After celebrating WIPO Day 2023 and its Women & IP: Accelerating innovation and creativity, we reflect on the importance of leveraging diverse perspectives from underrepresented communities to build a better, more inclusive IP system. We believe this starts with grassroots education and unique thought leadership.

To help us with this reflection, we look to Michelson IP’s new Senior Program Manager Chinwe Ohanele. Chinwe comes to us as a JD with a degree from Loyola Law School in Los Angeles. Her litigation experience in Business and Contract Law coupled with a deep interest and focus on Intellectual Property Law led her to the entrepreneurial pursuit of opening her own shop, Ohanele Law Firm. There she and her team support “purpose-driven creators and entrepreneurs with business and intellectual property legal services”. She’s also recently joined USC Gould Law as an adjunct professor. But importantly and most relevant to this article, Chinwe is an avid writer and content creator. Her Substack newsletter, The Content Biz discusses the impact content and creativity has on industry and culture.
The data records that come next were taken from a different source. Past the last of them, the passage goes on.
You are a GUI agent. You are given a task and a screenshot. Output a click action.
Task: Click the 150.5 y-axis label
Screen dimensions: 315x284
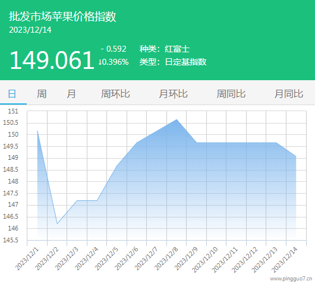pos(11,122)
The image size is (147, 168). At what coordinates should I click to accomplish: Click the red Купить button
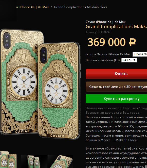116,74
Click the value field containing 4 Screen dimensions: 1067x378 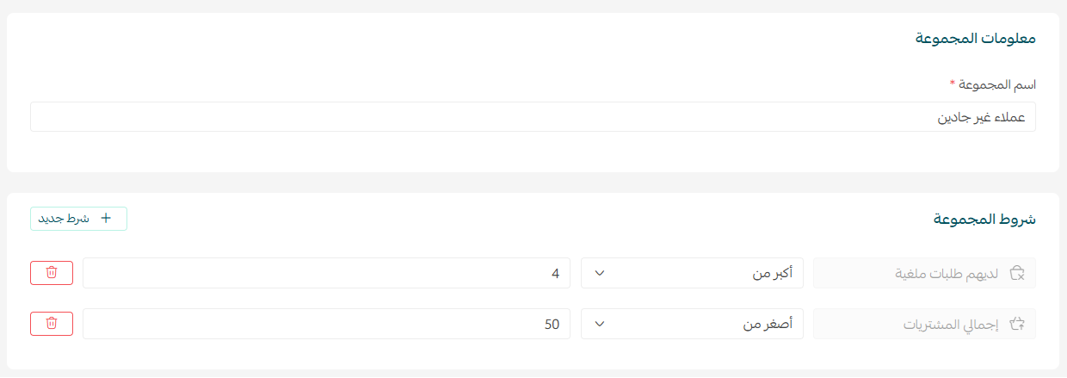click(x=326, y=273)
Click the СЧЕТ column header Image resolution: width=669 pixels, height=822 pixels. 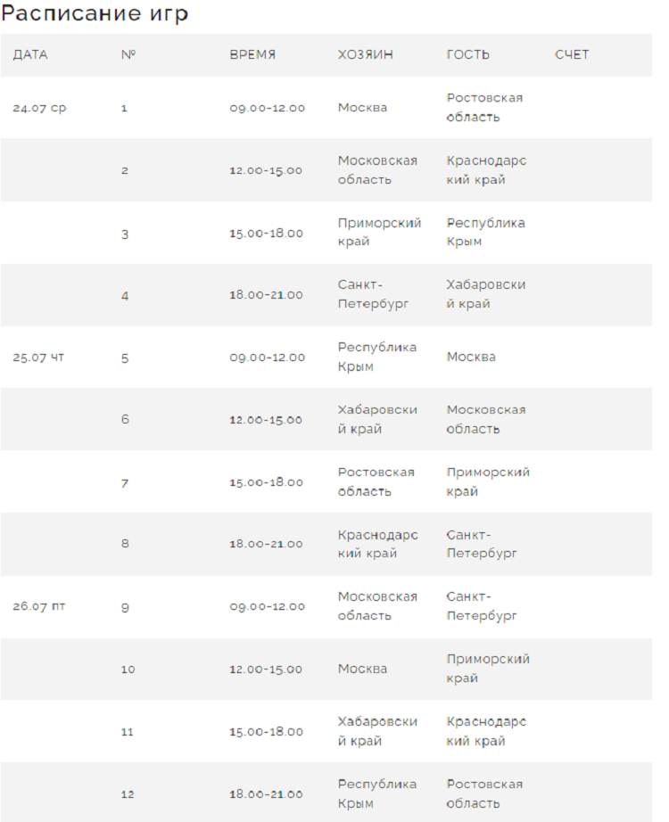[x=572, y=54]
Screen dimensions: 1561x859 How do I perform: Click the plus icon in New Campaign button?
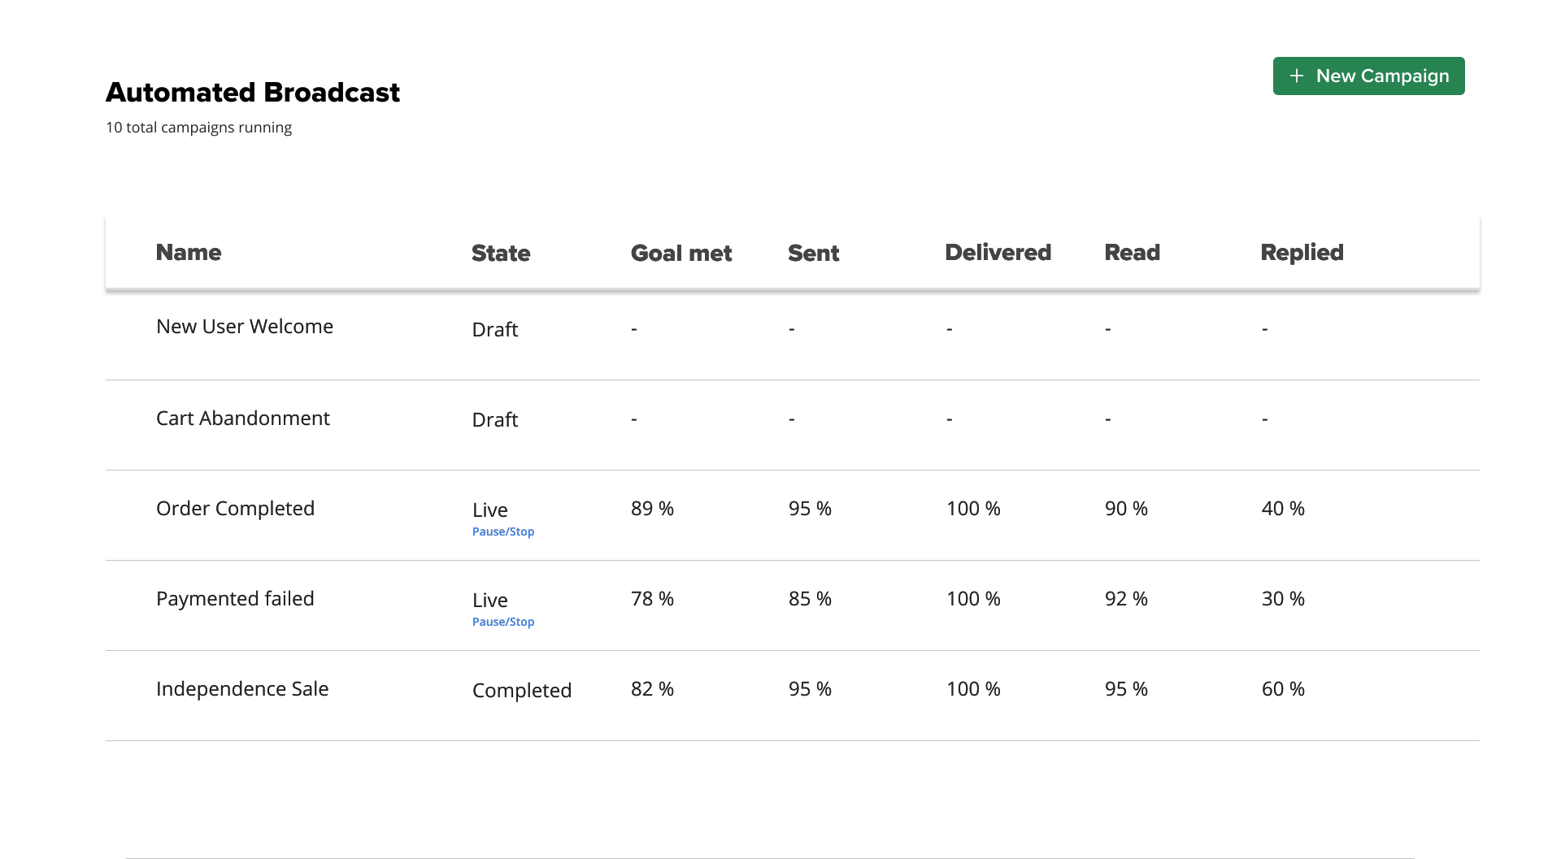pos(1297,76)
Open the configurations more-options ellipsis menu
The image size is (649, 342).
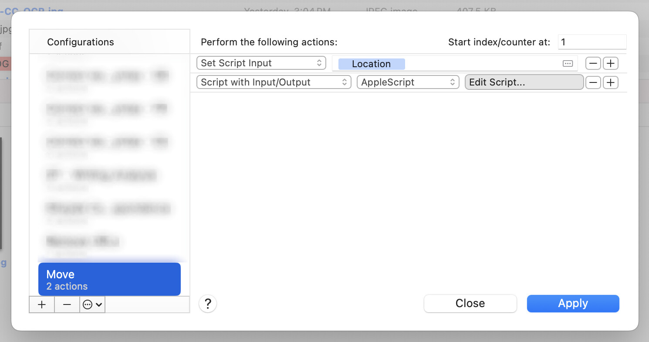tap(92, 305)
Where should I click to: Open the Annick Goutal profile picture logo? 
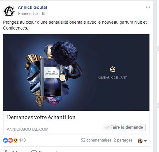9,11
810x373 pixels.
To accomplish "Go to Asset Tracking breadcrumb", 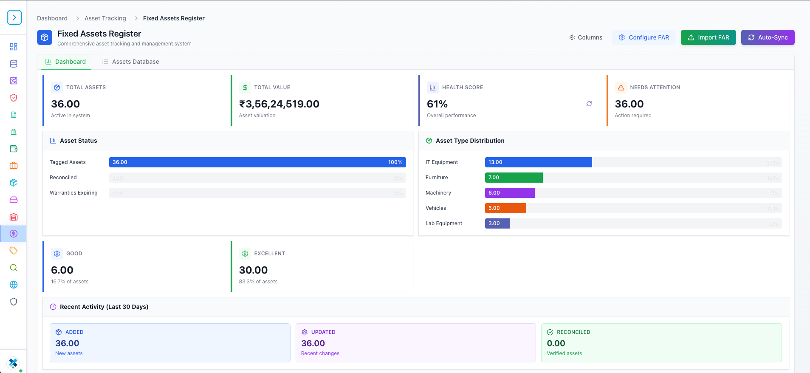I will coord(105,18).
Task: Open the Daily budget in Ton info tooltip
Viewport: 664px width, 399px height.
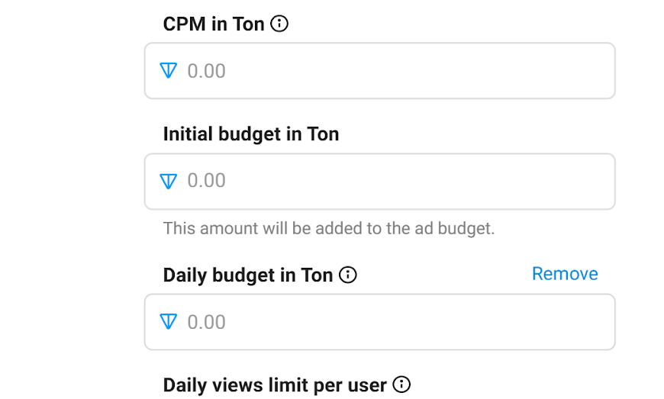Action: 348,275
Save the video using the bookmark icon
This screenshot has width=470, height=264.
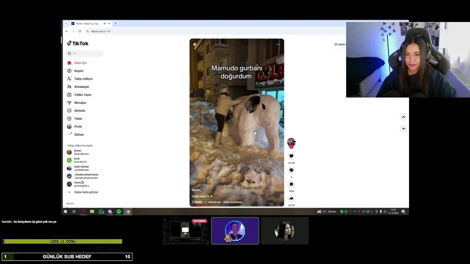click(291, 184)
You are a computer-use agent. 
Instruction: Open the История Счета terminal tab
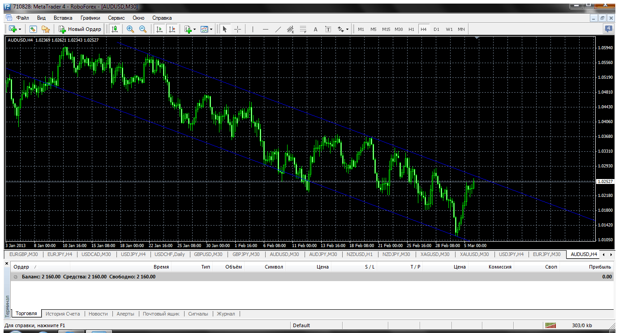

In “Digital Colonialism: Intellectual Property, Global Content Creation and the Politics of Ownership”, she deconstructs our understanding of current IP laws and highlights how they may unknowingly hinder creators from underserved communities in their endeavors:

Intellectual Property is a construct built on exclusivity. It’s three pillars—copyright, trademark, and patent—allow an individual or company to exploit their creative work or innovation however they want. These same rights are the owners’ to enforce in the face of the violation, no matter who the violator and no matter the reason. These are powerful constructs that check the free use people may have with certain words, images, phrases, products, and formulas.


Copyrights protect the creative output of authors– such as music composers, writers, and choreographers. Patents provide legal protection to inventors of useful stuff. Trademark law prohibits the unauthorized use of a valid trademark by others, especially when that usage is likely to cause consumer confusion in the marketplace.


In other countries, there is a fourth right called the Moral right. Moral rights allow creators to preserve their connection to their creative work throughout their life. That means that you cannot see the creative work anywhere without attribution to the original author. Moral rights apply to literary, dramatic, musical, and artistic works, as well as to films. That being said, the U.S. does not recognize Moral rights.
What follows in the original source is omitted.